--- BEGIN Document ---

Studio album by Eladio Carrión
- Released: January 19, 2024
- Genre: Latin trap; Latin pop;
- Length: 48:25
- Language: Spanish
- Label: Rimas
- Producer: Alex Stein; Bass Charity; Boi-1da; CASHAE; Delarose; Digital Jet; DVLP; Fonta; Foreign Teck; Frank King; g.o.k.b; Hide Miyabi; Hydro; LASTMONDAY; Leon Thomas III; LilJuMadeDaBeat; Lou Caluso; LUYO; Mingus; NASA; Ninesoul; P.J. McGinnis; Pru; Rance; Sean Turk; Sky Rompiendo; Subelo NEO; Tatool; Vinylz; Westen Weiss; Xay;

Eladio Carrión chronology
| 3men2 Kbrn (2023) | Sol María (2024) | Porque Puedo (2024) |

Singles from Sol María
- "TQMQA" Released: December 14, 2023; "RKO" Released: January 19, 2024; "La Canción Feliz del Disco" Released: April 10, 2024; "Mamá's Boy" Released: May 12, 2024;

= Sol María =

Sol María is the fifth studio album by American rapper and singer Eladio Carrión. It was released on January 19, 2024, through Rimas Entertainment. It contains collaborations with Milo J, Yandel, Rauw Alejandro, Arcángel, De la Ghetto, Sech, Duki, and Nach. The album is named after Carrión's mother, Sol María, who the album is also dedicated to.

--- END Document ---

Problem:
In the text on Sol María, after whom is the album named?

--- BEGIN Excerpted records ---

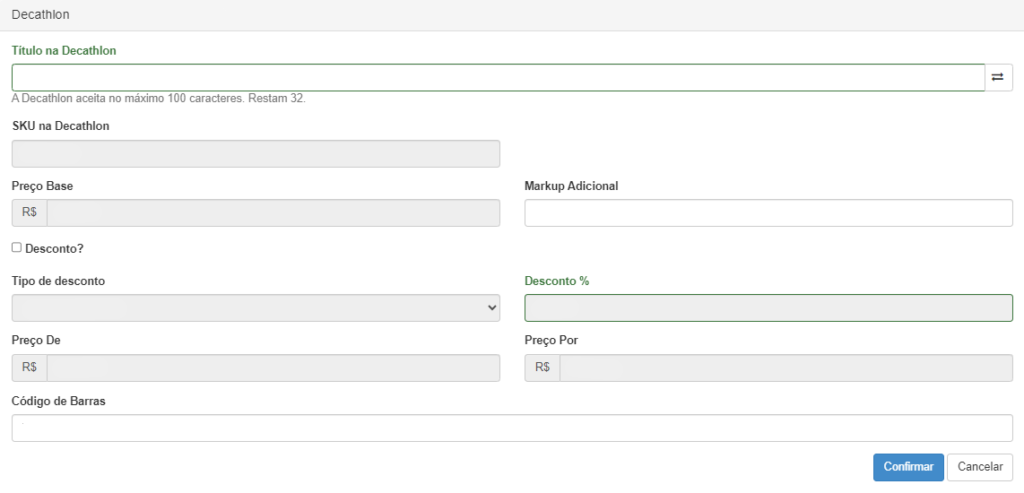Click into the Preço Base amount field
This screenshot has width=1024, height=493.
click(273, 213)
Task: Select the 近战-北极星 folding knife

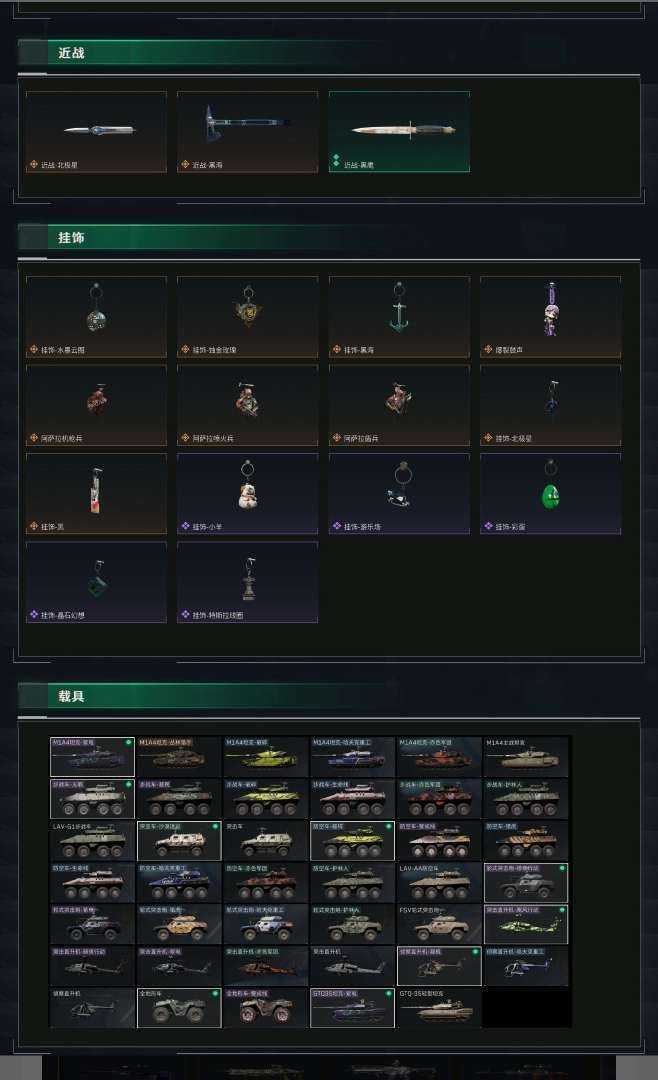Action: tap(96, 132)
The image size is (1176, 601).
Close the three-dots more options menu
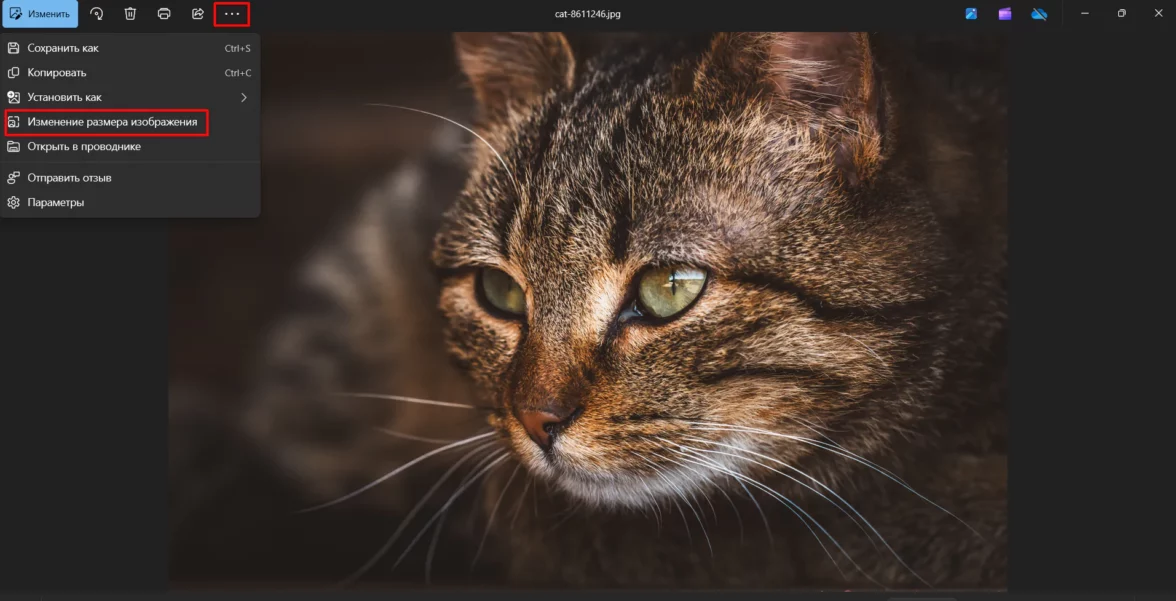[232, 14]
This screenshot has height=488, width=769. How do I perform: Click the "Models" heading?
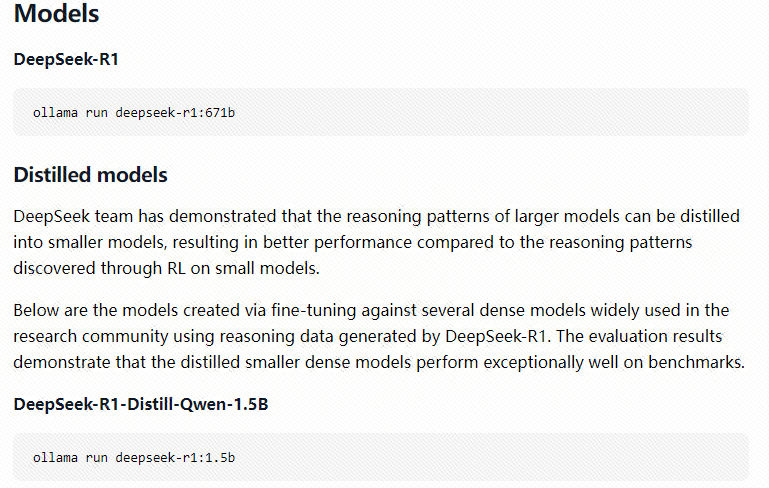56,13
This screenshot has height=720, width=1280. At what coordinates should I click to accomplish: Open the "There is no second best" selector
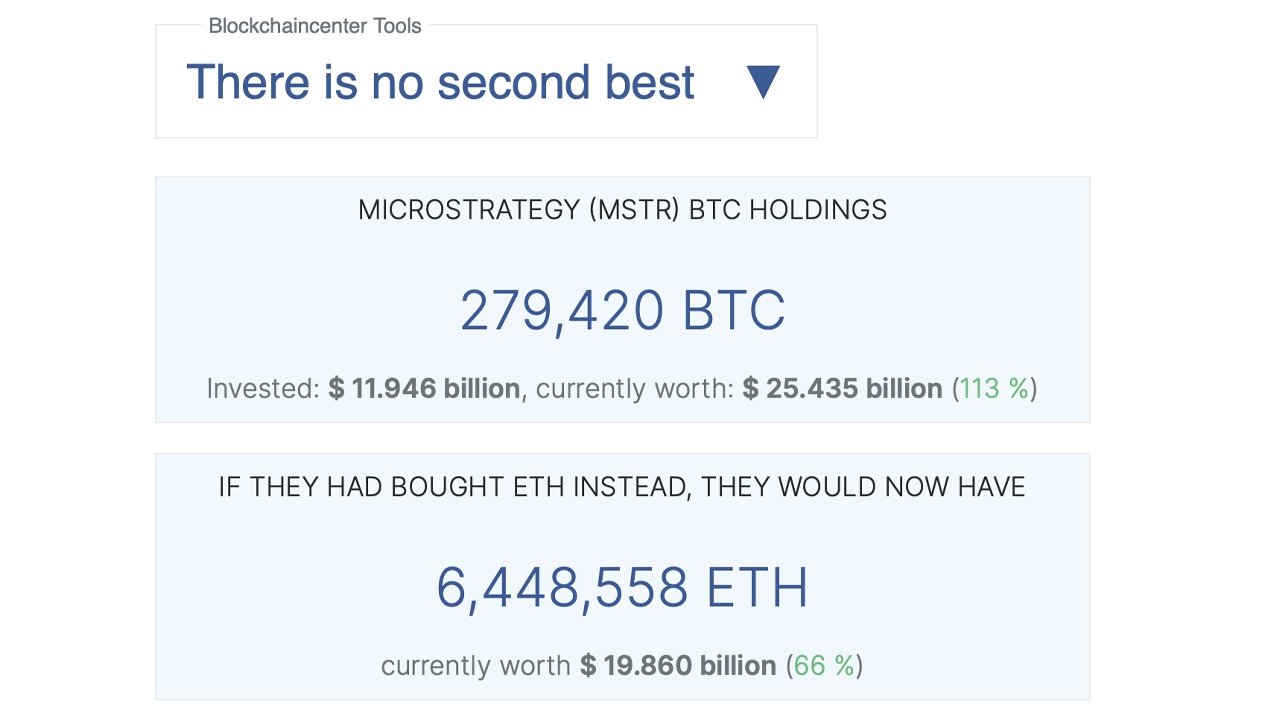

--- END Excerpted records ---
--- BEGIN Excerpted records ---

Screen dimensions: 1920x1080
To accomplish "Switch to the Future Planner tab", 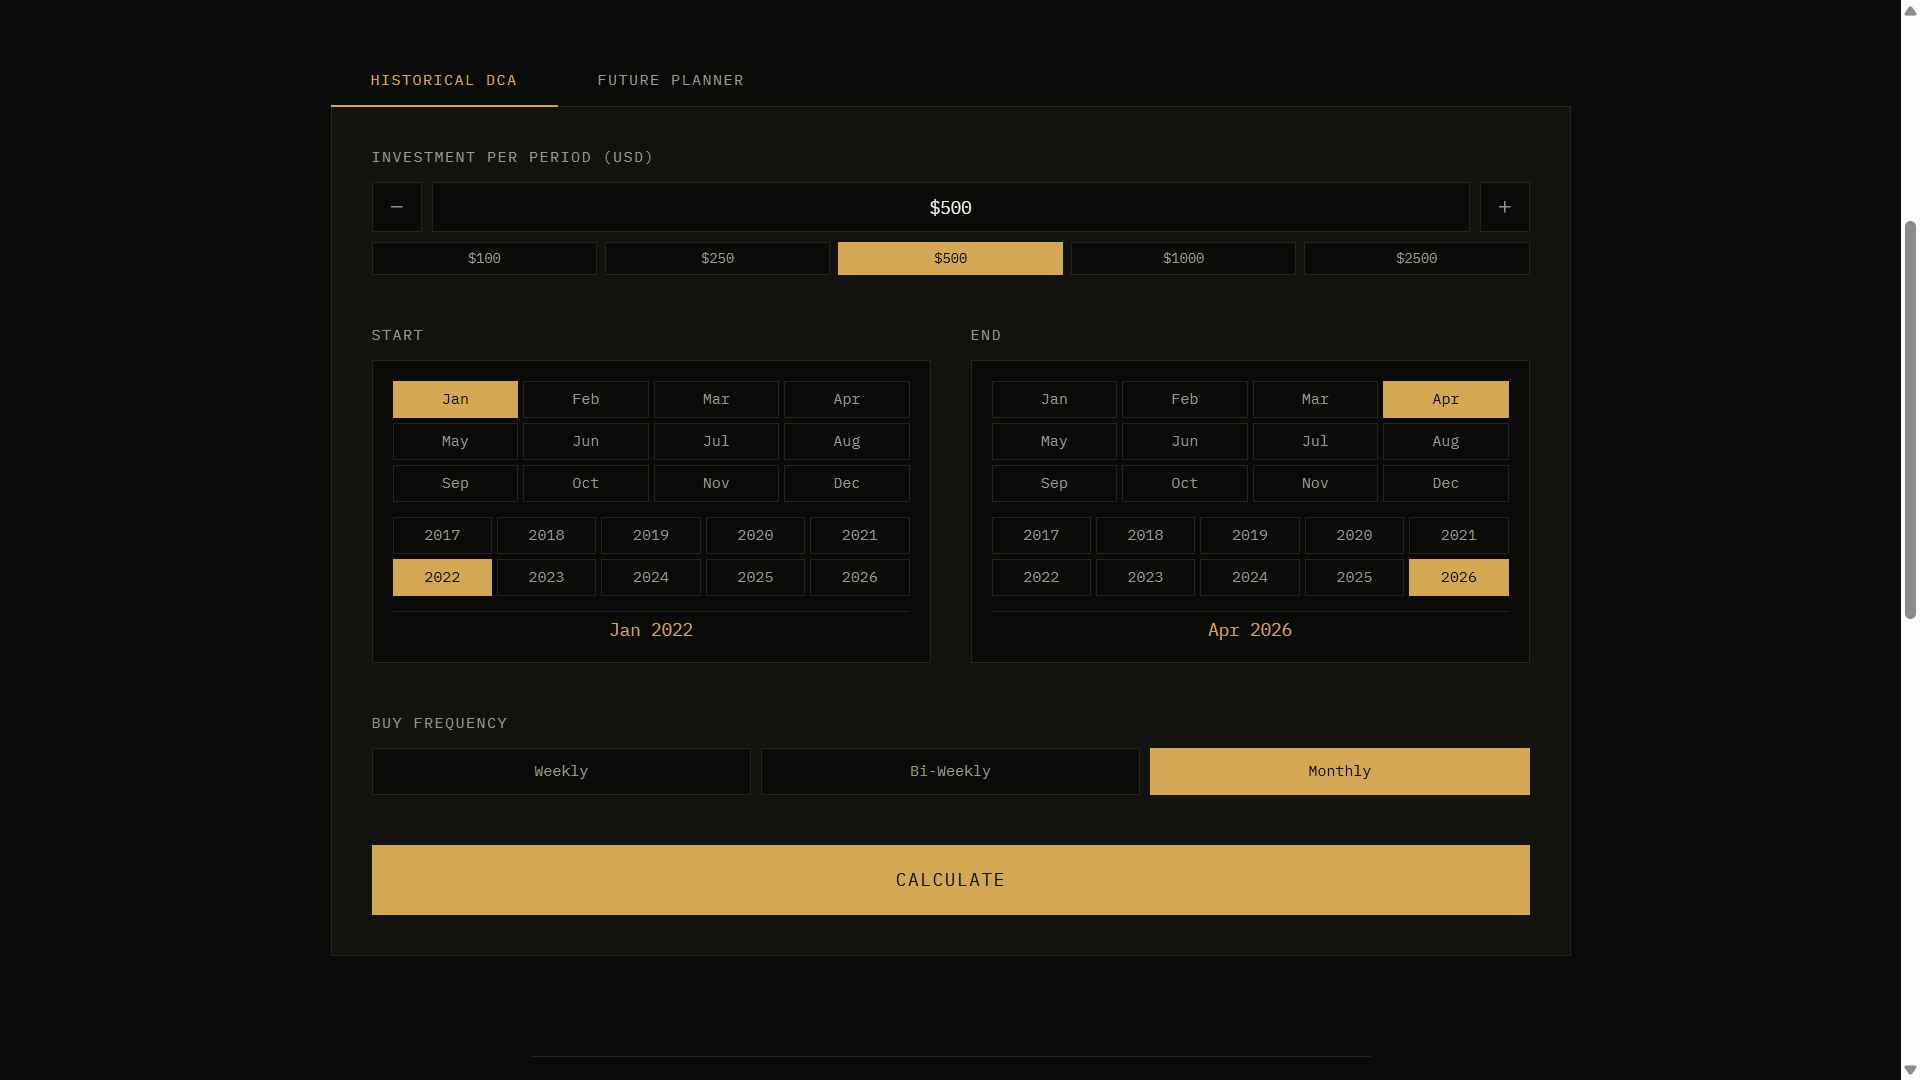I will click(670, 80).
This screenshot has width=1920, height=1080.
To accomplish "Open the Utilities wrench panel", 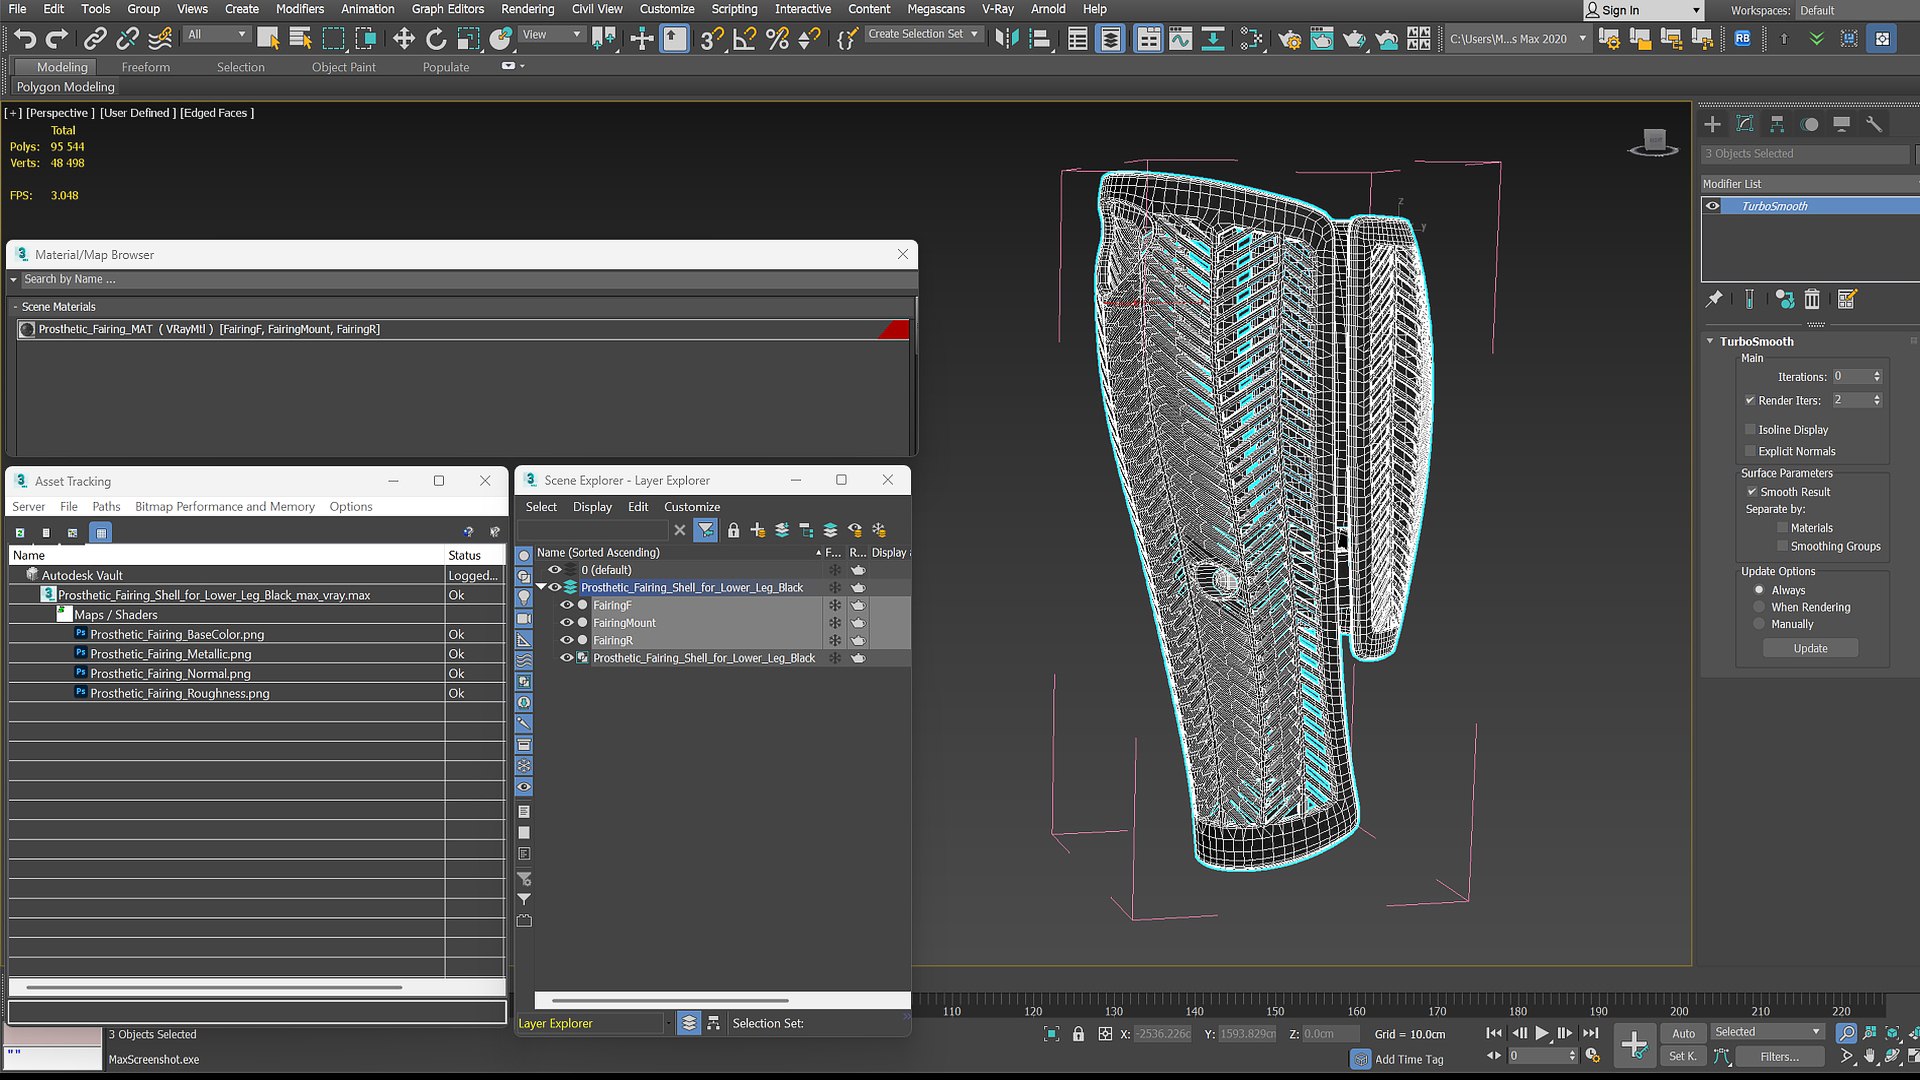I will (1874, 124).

--- END Excerpted records ---
--- BEGIN Excerpted records ---

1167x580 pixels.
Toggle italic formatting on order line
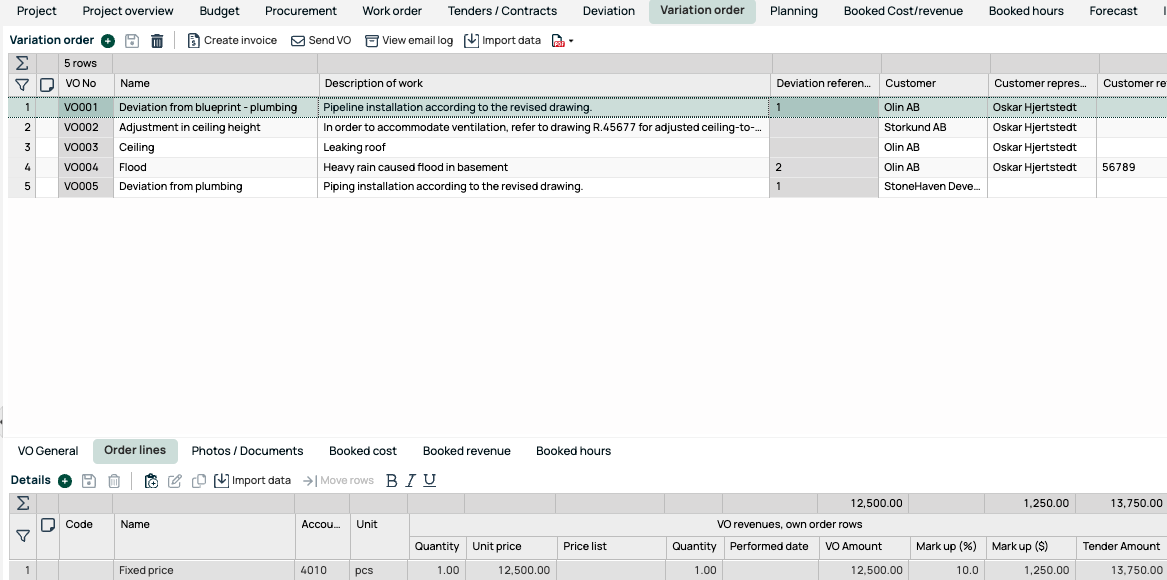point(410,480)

--- END Excerpted records ---

Answer for the task:
It is named after Carrión's mother, Sol María.